■ Text to read ■
__________

It's already done that way in other parts of the documentation:

$ git grep "has exceeded" "*sgml"
doc/src/sgml/maintenance.sgml:    vacuum has exceeded the defined insert threshold, which is defined as:
doc/src/sgml/monitoring.sgml:        logical decoding to decode changes from WAL has exceeded
doc/src/sgml/monitoring.sgml:        from WAL for this slot has exceeded
doc/src/sgml/monitoring.sgml:        Number of times the memory used by logical decoding has exceeded
doc/src/sgml/ref/create_subscription.sgml:          retention duration has exceeded the

So that looks ok to me (I'm not a native English speaker though).

__________

■ Source material ■

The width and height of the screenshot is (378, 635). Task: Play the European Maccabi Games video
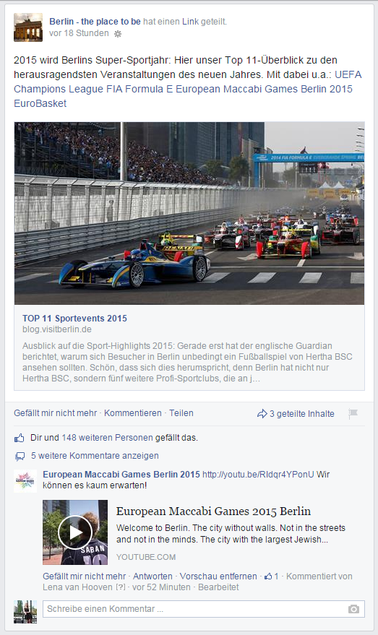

__________

■ Tasks ■
a. Do these statements agree with the forum reply? Answer yes or no for each, quoting the words of the forum reply that decide it.
(i) The search covers only files matching "*sgml".
(ii) The writer says English is their native language.
(iii) One match comes from the file create_subscription.sgml.
b. In the forum reply, switch "monitoring.sgml" to "stats.sgml" throughout the stretch from "It's already done" through "English speaker though).", and give that stretch again.
c. Answer these questions from the forum reply:
(i) What phrase does the search command look for?
(ii) Which directory holds create_subscription.sgml?
(iii) What is the writer's verdict on the usage?

■ The replies ■
a.
(i) Yes: "git grep "has exceeded" "*sgml""
(ii) No: "I'm not a native English speaker though"
(iii) Yes: "doc/src/sgml/ref/create_subscription.sgml"

b.
It's already done that way in other parts of the documentation:

$ git grep "has exceeded" "*sgml"
doc/src/sgml/maintenance.sgml:    vacuum has exceeded the defined insert threshold, which is defined as:
doc/src/sgml/stats.sgml:        logical decoding to decode changes from WAL has exceeded
doc/src/sgml/stats.sgml:        from WAL for this slot has exceeded
doc/src/sgml/stats.sgml:        Number of times the memory used by logical decoding has exceeded
doc/src/sgml/ref/create_subscription.sgml:          retention duration has exceeded the

So that looks ok to me (I'm not a native English speaker though).

c.
(i) "has exceeded"
(ii) doc/src/sgml/ref
(iii) It looks ok.